Gelombang Protes Menentang Trump "No Kings" Pecah di AS

Redaksi
29 March 2026 11:30

Demonstran di dekat Gedung Capitol AS selama protes 'No Kings' di Washington, DC. (Sumber: Bloomberg)
Demonstran di dekat Gedung Capitol AS selama protes 'No Kings' di Washington, DC. (Sumber: Bloomberg)

Bloomberg Technoz, Jakarta -  Aksi protes besar terhadap pemerintahan Donald Trump berlangsung di berbagai kota di Amerika Serikat, menandai gelombang ketiga unjuk rasa “No Kings” yang sebelumnya telah menarik jutaan massa.

Mengutip laporan BBC, para demonstran mengatakan mereka memprotes kebijakan yang diterapkan Presiden AS Donald Trump, termasuk perang di Iran, penegakan imigrasi federal, serta meningkatnya biaya hidup.

“Trump ingin memerintah kami seperti seorang tiran.
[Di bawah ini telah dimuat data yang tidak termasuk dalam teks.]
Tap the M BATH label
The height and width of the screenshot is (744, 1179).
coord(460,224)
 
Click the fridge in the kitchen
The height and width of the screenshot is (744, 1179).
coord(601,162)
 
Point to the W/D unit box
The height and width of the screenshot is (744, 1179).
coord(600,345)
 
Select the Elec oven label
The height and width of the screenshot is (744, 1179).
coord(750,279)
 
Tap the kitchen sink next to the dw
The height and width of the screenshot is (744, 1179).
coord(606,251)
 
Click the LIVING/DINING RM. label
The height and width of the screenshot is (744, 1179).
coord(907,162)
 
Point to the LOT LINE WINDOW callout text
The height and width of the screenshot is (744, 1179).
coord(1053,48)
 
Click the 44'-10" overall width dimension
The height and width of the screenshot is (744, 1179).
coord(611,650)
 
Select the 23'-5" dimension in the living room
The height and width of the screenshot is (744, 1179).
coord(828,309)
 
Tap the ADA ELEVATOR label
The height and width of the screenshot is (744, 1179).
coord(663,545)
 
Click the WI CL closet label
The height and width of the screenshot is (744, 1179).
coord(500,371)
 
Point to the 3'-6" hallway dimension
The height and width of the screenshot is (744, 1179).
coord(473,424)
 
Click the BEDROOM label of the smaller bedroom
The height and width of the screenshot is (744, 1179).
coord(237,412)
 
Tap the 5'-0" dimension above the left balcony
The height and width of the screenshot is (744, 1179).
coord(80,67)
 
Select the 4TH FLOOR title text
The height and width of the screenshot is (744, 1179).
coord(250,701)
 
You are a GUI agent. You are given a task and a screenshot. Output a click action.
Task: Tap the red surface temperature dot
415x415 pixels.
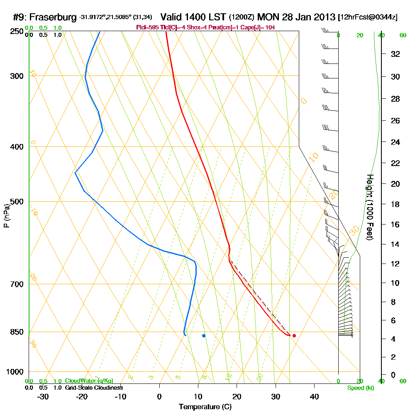(294, 335)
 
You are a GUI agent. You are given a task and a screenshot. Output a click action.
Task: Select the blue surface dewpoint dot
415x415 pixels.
(204, 335)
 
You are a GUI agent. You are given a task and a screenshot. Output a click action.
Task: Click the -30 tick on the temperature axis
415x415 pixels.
(43, 396)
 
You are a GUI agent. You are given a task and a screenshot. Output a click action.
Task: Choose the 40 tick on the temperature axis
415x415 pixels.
(314, 396)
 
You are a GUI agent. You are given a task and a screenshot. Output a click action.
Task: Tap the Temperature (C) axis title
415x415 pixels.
(205, 407)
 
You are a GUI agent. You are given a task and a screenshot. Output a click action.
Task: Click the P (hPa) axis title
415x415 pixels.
(6, 215)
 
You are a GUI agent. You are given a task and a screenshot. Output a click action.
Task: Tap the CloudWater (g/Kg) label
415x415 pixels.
(89, 381)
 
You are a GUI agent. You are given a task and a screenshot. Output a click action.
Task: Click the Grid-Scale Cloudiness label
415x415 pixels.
(94, 388)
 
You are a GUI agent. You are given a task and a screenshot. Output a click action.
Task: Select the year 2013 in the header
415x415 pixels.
(322, 17)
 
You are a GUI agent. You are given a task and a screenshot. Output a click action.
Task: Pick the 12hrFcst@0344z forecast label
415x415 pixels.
(368, 17)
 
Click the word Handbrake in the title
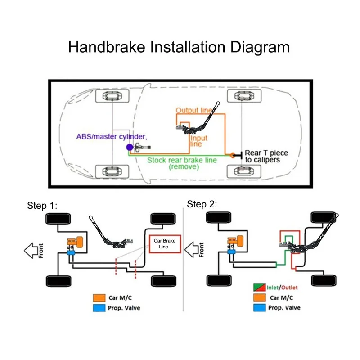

Tapi ini Amerika, dan kekuasaan berada di tangan rakyat—bukan di tangan calon raja atau kroni miliardernya,” kata para penyelenggara aksi demonstrasi seperti dikutip dari BBC, Minggu (29/3/2026).


“Trump ingin memerintah kami seperti seorang tiran. Tapi ini Amerika, dan kekuasaan berada di tangan rakyat—bukan di tangan calon raja atau kroni miliardernya,” kata para penyelenggara.

Sepanjang Sabtu, demonstrasi terjadi di hampir semua kota besar di AS, termasuk New York City, Washington, D.C., dan Los Angeles.